>>>

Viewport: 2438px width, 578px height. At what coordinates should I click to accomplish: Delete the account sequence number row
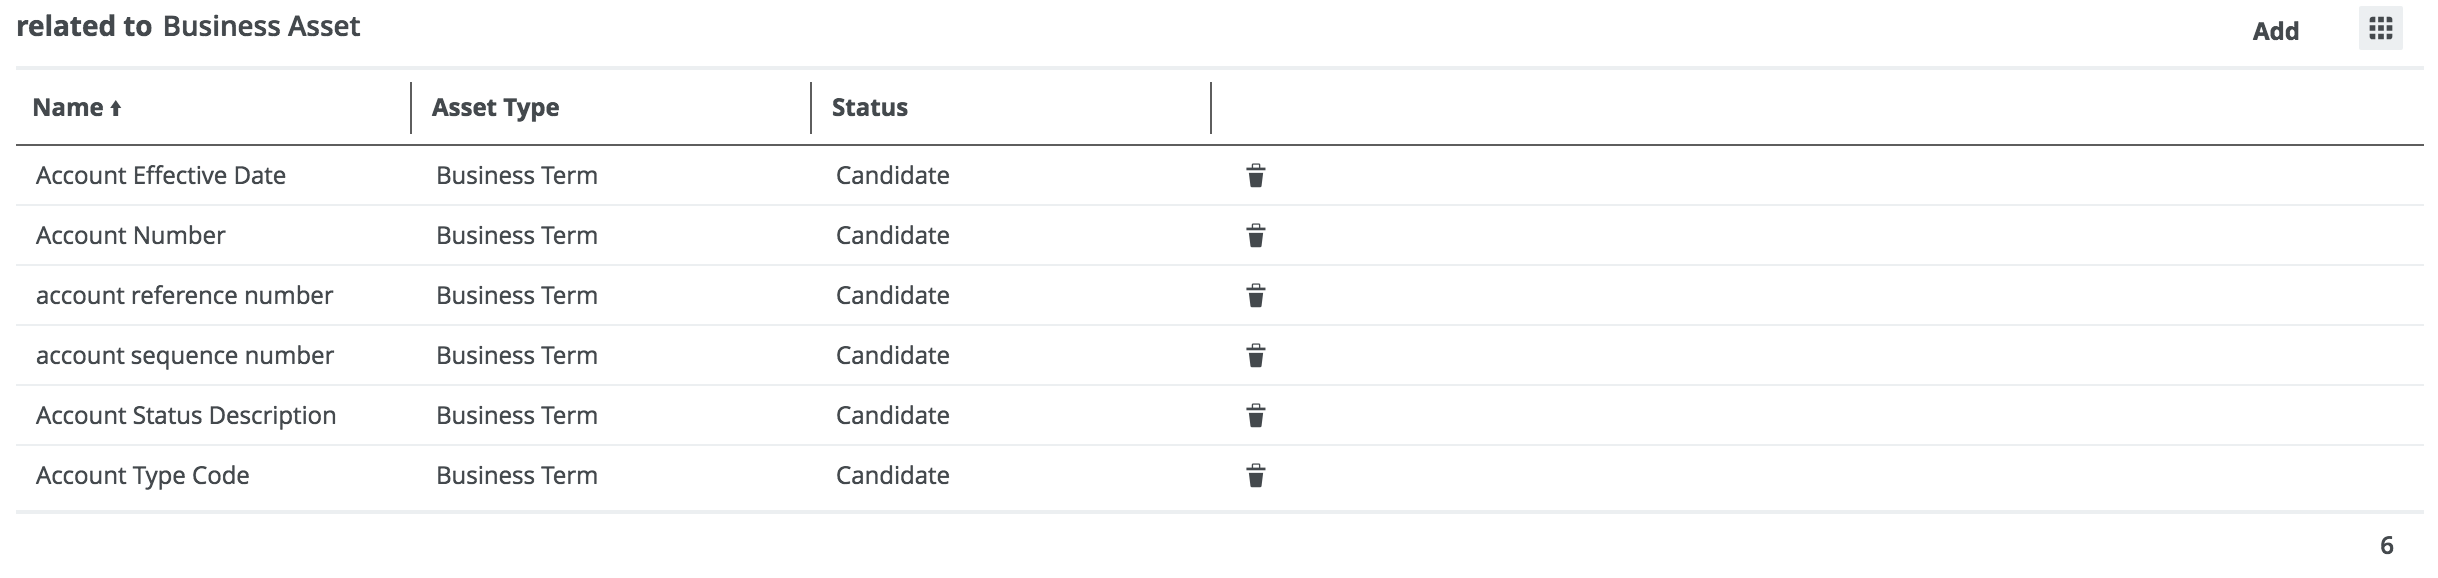tap(1256, 356)
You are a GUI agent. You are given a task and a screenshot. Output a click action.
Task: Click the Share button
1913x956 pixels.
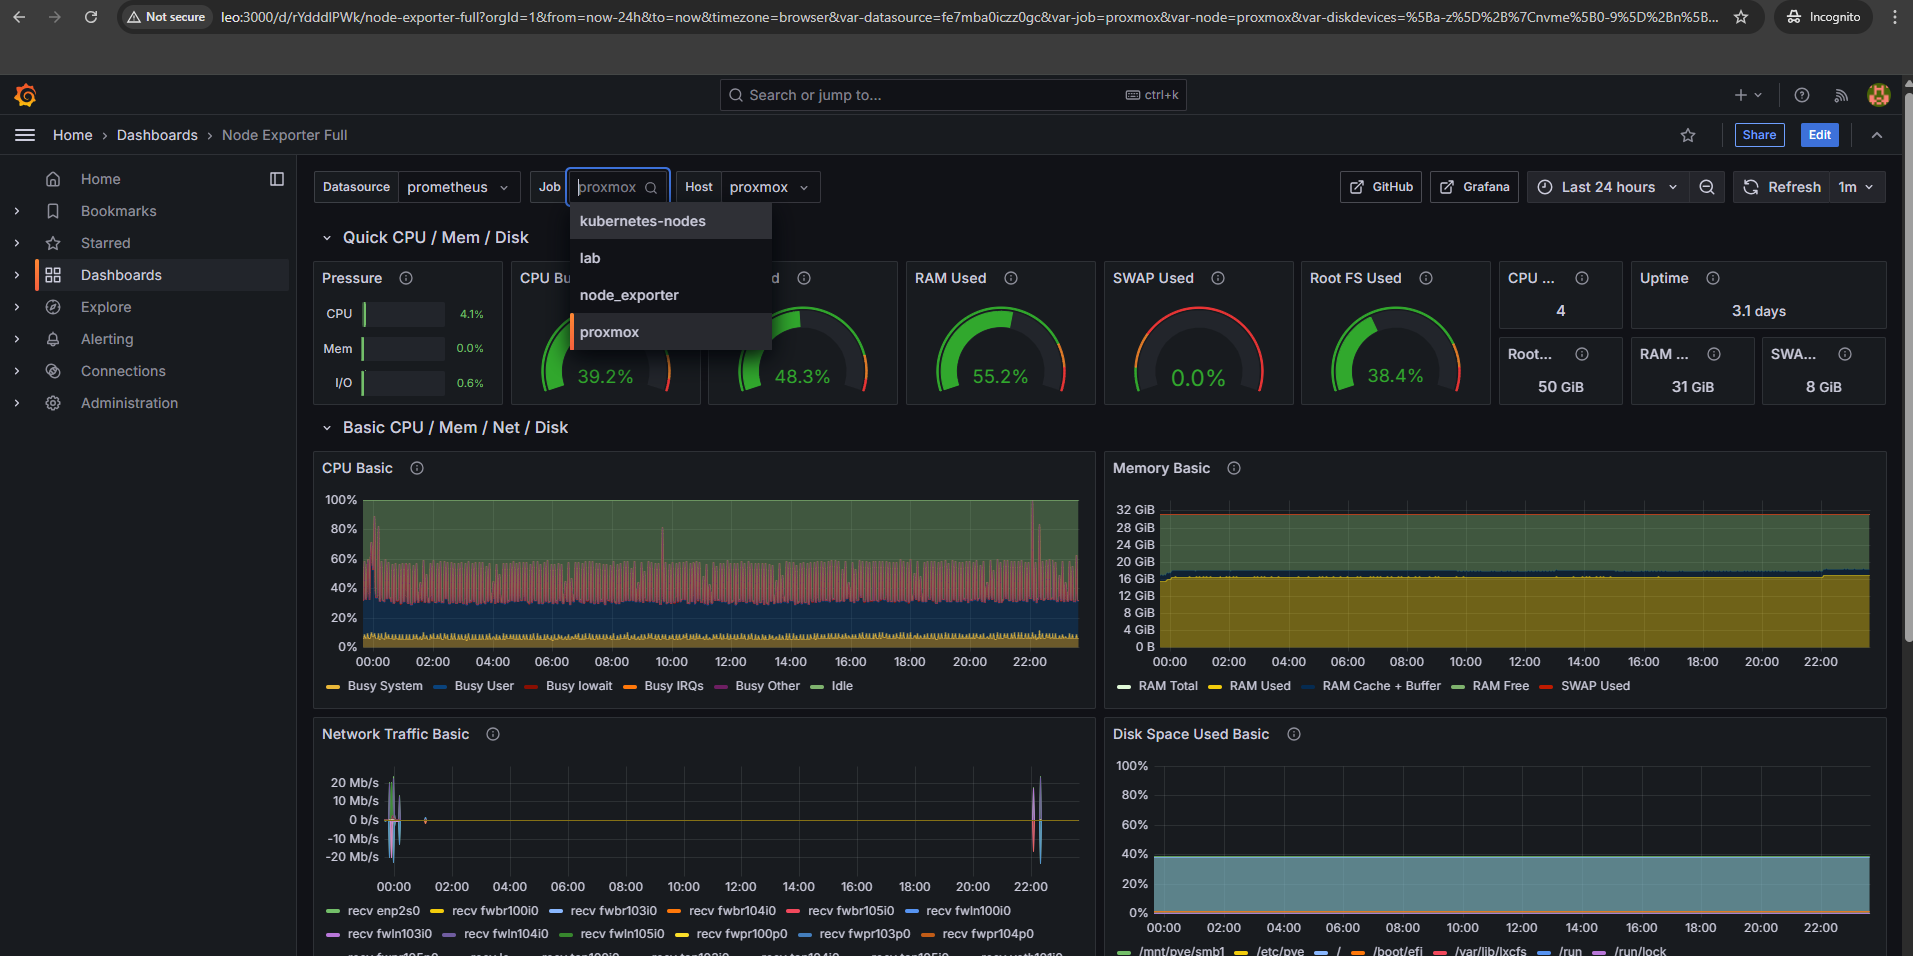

<<<

#### Problem to work on:
Output the part of the records that opens with the line containing "You are a GUI" and runs through the end of the records as a Markdown table with the columns Row and Line, skipping blank lines. Leave the pictures out of the table.

#### Written response:
| Row | Line |
|---|---|
| 1 | You are a GUI agent. You are given a task and a screenshot. Output a click action. |
| 2 | Task: Click the Share button |
| 3 | 1913x956 pixels. |